■ Task ■
When you write out the entries, keep every line exactly as it appears.

■ Data section ■
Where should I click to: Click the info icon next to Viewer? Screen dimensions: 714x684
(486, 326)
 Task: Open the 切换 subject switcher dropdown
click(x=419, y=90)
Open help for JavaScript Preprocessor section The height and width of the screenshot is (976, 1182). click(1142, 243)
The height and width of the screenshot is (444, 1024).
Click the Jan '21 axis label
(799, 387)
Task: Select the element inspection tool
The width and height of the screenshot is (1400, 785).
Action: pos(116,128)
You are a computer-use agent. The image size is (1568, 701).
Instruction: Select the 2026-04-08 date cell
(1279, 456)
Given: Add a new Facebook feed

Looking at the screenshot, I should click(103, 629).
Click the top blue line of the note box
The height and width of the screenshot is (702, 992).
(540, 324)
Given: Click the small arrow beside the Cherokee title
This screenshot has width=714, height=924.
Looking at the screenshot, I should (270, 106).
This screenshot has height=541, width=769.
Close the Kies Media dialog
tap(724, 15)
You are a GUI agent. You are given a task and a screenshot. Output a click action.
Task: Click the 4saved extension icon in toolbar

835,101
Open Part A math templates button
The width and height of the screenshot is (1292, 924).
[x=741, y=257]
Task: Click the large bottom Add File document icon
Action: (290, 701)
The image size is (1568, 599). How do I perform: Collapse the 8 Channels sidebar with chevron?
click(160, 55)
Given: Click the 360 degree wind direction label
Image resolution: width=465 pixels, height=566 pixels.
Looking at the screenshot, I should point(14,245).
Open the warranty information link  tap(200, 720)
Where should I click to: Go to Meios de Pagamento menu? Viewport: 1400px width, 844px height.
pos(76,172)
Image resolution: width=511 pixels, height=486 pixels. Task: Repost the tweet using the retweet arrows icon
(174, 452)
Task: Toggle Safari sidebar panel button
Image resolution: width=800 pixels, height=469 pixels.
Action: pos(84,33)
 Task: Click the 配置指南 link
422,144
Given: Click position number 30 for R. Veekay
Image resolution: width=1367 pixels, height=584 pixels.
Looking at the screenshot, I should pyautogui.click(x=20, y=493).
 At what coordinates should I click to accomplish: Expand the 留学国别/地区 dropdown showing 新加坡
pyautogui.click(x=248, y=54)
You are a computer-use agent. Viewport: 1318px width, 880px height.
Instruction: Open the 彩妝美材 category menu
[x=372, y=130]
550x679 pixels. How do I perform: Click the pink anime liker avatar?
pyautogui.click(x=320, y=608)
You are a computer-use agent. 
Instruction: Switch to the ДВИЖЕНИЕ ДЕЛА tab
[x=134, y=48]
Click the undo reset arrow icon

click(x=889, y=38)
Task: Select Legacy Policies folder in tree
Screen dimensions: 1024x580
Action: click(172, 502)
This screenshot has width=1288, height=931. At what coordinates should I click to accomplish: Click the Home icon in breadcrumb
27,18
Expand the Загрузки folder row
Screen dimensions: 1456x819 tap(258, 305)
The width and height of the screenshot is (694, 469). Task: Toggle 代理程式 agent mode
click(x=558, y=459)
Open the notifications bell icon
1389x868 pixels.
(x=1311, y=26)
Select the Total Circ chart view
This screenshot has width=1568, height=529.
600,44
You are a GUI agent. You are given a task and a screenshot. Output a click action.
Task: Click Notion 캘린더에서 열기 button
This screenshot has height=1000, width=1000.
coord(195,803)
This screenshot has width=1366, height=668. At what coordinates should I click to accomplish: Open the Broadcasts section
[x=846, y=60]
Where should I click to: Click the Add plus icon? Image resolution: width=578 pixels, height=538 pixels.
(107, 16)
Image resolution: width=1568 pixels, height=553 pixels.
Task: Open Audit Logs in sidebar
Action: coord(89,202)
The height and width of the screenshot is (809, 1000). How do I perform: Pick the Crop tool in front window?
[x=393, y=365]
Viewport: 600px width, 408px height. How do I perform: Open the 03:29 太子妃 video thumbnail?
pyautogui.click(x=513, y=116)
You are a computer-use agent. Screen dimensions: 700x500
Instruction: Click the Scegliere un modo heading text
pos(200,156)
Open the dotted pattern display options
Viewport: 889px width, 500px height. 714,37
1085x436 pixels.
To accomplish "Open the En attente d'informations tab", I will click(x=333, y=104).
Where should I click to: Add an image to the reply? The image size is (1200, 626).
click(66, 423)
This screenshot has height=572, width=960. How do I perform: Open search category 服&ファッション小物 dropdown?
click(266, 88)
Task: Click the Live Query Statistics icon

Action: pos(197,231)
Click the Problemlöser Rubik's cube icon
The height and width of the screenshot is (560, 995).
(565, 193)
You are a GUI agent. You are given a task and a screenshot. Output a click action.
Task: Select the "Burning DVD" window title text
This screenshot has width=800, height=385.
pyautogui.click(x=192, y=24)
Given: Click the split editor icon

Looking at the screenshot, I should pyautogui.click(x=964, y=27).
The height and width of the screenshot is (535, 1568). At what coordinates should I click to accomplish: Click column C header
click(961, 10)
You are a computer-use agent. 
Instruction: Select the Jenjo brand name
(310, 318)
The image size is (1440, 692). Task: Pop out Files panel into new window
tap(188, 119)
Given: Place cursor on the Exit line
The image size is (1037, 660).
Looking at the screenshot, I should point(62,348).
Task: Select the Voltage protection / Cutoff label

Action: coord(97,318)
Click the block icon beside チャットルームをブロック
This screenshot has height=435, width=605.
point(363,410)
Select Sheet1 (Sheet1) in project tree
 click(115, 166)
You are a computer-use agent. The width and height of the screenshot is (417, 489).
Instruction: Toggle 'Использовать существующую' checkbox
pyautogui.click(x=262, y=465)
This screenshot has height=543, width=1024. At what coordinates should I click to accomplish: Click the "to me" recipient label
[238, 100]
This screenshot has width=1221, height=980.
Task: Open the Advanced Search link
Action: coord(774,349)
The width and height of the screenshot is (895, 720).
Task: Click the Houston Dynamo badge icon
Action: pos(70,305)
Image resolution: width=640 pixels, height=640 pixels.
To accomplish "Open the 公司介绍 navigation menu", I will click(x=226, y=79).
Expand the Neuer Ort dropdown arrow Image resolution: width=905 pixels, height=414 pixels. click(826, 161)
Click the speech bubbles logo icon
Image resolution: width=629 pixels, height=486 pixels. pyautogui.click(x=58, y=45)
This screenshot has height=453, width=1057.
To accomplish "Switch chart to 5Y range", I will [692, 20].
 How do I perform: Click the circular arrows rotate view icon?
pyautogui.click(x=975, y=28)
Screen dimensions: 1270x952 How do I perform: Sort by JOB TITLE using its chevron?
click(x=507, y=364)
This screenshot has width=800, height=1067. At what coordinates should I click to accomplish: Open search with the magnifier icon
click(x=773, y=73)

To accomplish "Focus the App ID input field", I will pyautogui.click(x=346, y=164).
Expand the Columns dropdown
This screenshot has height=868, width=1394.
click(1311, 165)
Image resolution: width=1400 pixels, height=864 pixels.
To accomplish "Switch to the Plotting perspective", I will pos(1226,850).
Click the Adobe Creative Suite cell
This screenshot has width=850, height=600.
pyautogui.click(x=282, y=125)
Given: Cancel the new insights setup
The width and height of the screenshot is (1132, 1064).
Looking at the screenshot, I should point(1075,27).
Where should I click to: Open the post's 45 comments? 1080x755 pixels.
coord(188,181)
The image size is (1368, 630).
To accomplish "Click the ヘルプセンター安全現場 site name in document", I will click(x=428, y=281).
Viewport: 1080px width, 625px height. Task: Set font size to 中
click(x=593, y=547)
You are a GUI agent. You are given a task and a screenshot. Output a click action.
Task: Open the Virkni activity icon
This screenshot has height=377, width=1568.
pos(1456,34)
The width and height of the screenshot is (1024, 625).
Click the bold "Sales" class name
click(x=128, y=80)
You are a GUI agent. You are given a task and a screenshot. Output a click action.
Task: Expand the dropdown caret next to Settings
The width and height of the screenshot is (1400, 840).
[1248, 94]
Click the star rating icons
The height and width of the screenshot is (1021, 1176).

■ Answer box ■
Where should I click to: Click the info icon next to Viewer? Screen dimensions: 714x684
(486, 326)
 Task: Open the 切换 subject switcher dropdown
click(x=419, y=90)
Open help for JavaScript Preprocessor section The height and width of the screenshot is (976, 1182). click(1142, 243)
The height and width of the screenshot is (444, 1024).
Click the Jan '21 axis label
(799, 387)
Task: Select the element inspection tool
The width and height of the screenshot is (1400, 785).
Action: pos(116,128)
You are a computer-use agent. The image size is (1568, 701).
Instruction: Select the 2026-04-08 date cell
(1279, 456)
Given: Add a new Facebook feed

Looking at the screenshot, I should click(103, 629).
Click the top blue line of the note box
The height and width of the screenshot is (702, 992).
(540, 324)
Given: Click the small arrow beside the Cherokee title
This screenshot has width=714, height=924.
Looking at the screenshot, I should (270, 106).
This screenshot has height=541, width=769.
Close the Kies Media dialog
tap(724, 15)
You are a GUI agent. You are given a task and a screenshot. Output a click action.
Task: Click the 4saved extension icon in toolbar

835,101
Open Part A math templates button
The width and height of the screenshot is (1292, 924).
[x=741, y=257]
Task: Click the large bottom Add File document icon
Action: (290, 701)
The image size is (1568, 599). How do I perform: Collapse the 8 Channels sidebar with chevron?
click(160, 55)
Given: Click the 360 degree wind direction label
Image resolution: width=465 pixels, height=566 pixels.
Looking at the screenshot, I should point(14,245).
Open the warranty information link  tap(200, 720)
Where should I click to: Go to Meios de Pagamento menu? Viewport: 1400px width, 844px height.
pos(76,172)
Image resolution: width=511 pixels, height=486 pixels. Task: Repost the tweet using the retweet arrows icon
(174, 452)
Task: Toggle Safari sidebar panel button
Image resolution: width=800 pixels, height=469 pixels.
Action: pos(84,33)
 Task: Click the 配置指南 link
422,144
Given: Click position number 30 for R. Veekay
Image resolution: width=1367 pixels, height=584 pixels.
Looking at the screenshot, I should pyautogui.click(x=20, y=493).
 At what coordinates should I click to accomplish: Expand the 留学国别/地区 dropdown showing 新加坡
pyautogui.click(x=248, y=54)
You are a computer-use agent. Viewport: 1318px width, 880px height.
Instruction: Open the 彩妝美材 category menu
[x=372, y=130]
550x679 pixels. How do I perform: Click the pink anime liker avatar?
pyautogui.click(x=320, y=608)
You are a computer-use agent. 
Instruction: Switch to the ДВИЖЕНИЕ ДЕЛА tab
[x=134, y=48]
Click the undo reset arrow icon

click(x=889, y=38)
Task: Select Legacy Policies folder in tree
Screen dimensions: 1024x580
Action: click(172, 502)
This screenshot has width=1288, height=931. At what coordinates should I click to accomplish: Click the Home icon in breadcrumb
27,18
Expand the Загрузки folder row
Screen dimensions: 1456x819 tap(258, 305)
The width and height of the screenshot is (694, 469). Task: Toggle 代理程式 agent mode
click(x=558, y=459)
Open the notifications bell icon
1389x868 pixels.
(x=1311, y=26)
Select the Total Circ chart view
This screenshot has width=1568, height=529.
600,44
You are a GUI agent. You are given a task and a screenshot. Output a click action.
Task: Click Notion 캘린더에서 열기 button
This screenshot has height=1000, width=1000.
coord(195,803)
This screenshot has width=1366, height=668. At what coordinates should I click to accomplish: Open the Broadcasts section
[x=846, y=60]
Where should I click to: Click the Add plus icon? Image resolution: width=578 pixels, height=538 pixels.
(107, 16)
Image resolution: width=1568 pixels, height=553 pixels.
Task: Open Audit Logs in sidebar
Action: coord(89,202)
The height and width of the screenshot is (809, 1000). How do I perform: Pick the Crop tool in front window?
[x=393, y=365]
Viewport: 600px width, 408px height. How do I perform: Open the 03:29 太子妃 video thumbnail?
pyautogui.click(x=513, y=116)
You are a computer-use agent. Screen dimensions: 700x500
Instruction: Click the Scegliere un modo heading text
pos(200,156)
Open the dotted pattern display options
Viewport: 889px width, 500px height. 714,37
1085x436 pixels.
To accomplish "Open the En attente d'informations tab", I will click(x=333, y=104).
Where should I click to: Add an image to the reply? The image size is (1200, 626).
click(66, 423)
This screenshot has height=572, width=960. How do I perform: Open search category 服&ファッション小物 dropdown?
click(266, 88)
Task: Click the Live Query Statistics icon

Action: pos(197,231)
Click the Problemlöser Rubik's cube icon
The height and width of the screenshot is (560, 995).
(565, 193)
You are a GUI agent. You are given a task and a screenshot. Output a click action.
Task: Select the "Burning DVD" window title text
This screenshot has width=800, height=385.
pyautogui.click(x=192, y=24)
Given: Click the split editor icon

Looking at the screenshot, I should pyautogui.click(x=964, y=27).
The height and width of the screenshot is (535, 1568). At what coordinates should I click to accomplish: Click column C header
click(961, 10)
You are a computer-use agent. 
Instruction: Select the Jenjo brand name
(310, 318)
The image size is (1440, 692). Task: Pop out Files panel into new window
tap(188, 119)
Given: Place cursor on the Exit line
The image size is (1037, 660).
Looking at the screenshot, I should point(62,348).
Task: Select the Voltage protection / Cutoff label

Action: coord(97,318)
Click the block icon beside チャットルームをブロック
This screenshot has height=435, width=605.
point(363,410)
Select Sheet1 (Sheet1) in project tree
 click(115, 166)
You are a computer-use agent. The width and height of the screenshot is (417, 489).
Instruction: Toggle 'Использовать существующую' checkbox
pyautogui.click(x=262, y=465)
This screenshot has height=543, width=1024. At what coordinates should I click to accomplish: Click the "to me" recipient label
[238, 100]
This screenshot has width=1221, height=980.
Task: Open the Advanced Search link
Action: coord(774,349)
The width and height of the screenshot is (895, 720).
Task: Click the Houston Dynamo badge icon
Action: pos(70,305)
Image resolution: width=640 pixels, height=640 pixels.
To accomplish "Open the 公司介绍 navigation menu", I will click(x=226, y=79).
Expand the Neuer Ort dropdown arrow Image resolution: width=905 pixels, height=414 pixels. click(826, 161)
Click the speech bubbles logo icon
Image resolution: width=629 pixels, height=486 pixels. pyautogui.click(x=58, y=45)
This screenshot has height=453, width=1057.
To accomplish "Switch chart to 5Y range", I will [692, 20].
 How do I perform: Click the circular arrows rotate view icon?
pyautogui.click(x=975, y=28)
Screen dimensions: 1270x952 How do I perform: Sort by JOB TITLE using its chevron?
click(x=507, y=364)
This screenshot has width=800, height=1067. At what coordinates should I click to accomplish: Open search with the magnifier icon
click(x=773, y=73)

To accomplish "Focus the App ID input field", I will pyautogui.click(x=346, y=164).
Expand the Columns dropdown
This screenshot has height=868, width=1394.
click(1311, 165)
Image resolution: width=1400 pixels, height=864 pixels.
To accomplish "Switch to the Plotting perspective", I will pos(1226,850).
Click the Adobe Creative Suite cell
This screenshot has width=850, height=600.
pyautogui.click(x=282, y=125)
Given: Cancel the new insights setup
The width and height of the screenshot is (1132, 1064).
Looking at the screenshot, I should point(1075,27).
Where should I click to: Open the post's 45 comments? 1080x755 pixels.
coord(188,181)
The image size is (1368, 630).
To accomplish "Click the ヘルプセンター安全現場 site name in document", I will click(x=428, y=281).
Viewport: 1080px width, 625px height. Task: Set font size to 中
click(x=593, y=547)
You are a GUI agent. You are given a task and a screenshot. Output a click action.
Task: Open the Virkni activity icon
This screenshot has height=377, width=1568.
pos(1456,34)
The width and height of the screenshot is (1024, 625).
Click the bold "Sales" class name
click(x=128, y=80)
You are a GUI agent. You are given a task and a screenshot. Output a click action.
Task: Expand the dropdown caret next to Settings
The width and height of the screenshot is (1400, 840).
[1248, 94]
Click the star rating icons
The height and width of the screenshot is (1021, 1176).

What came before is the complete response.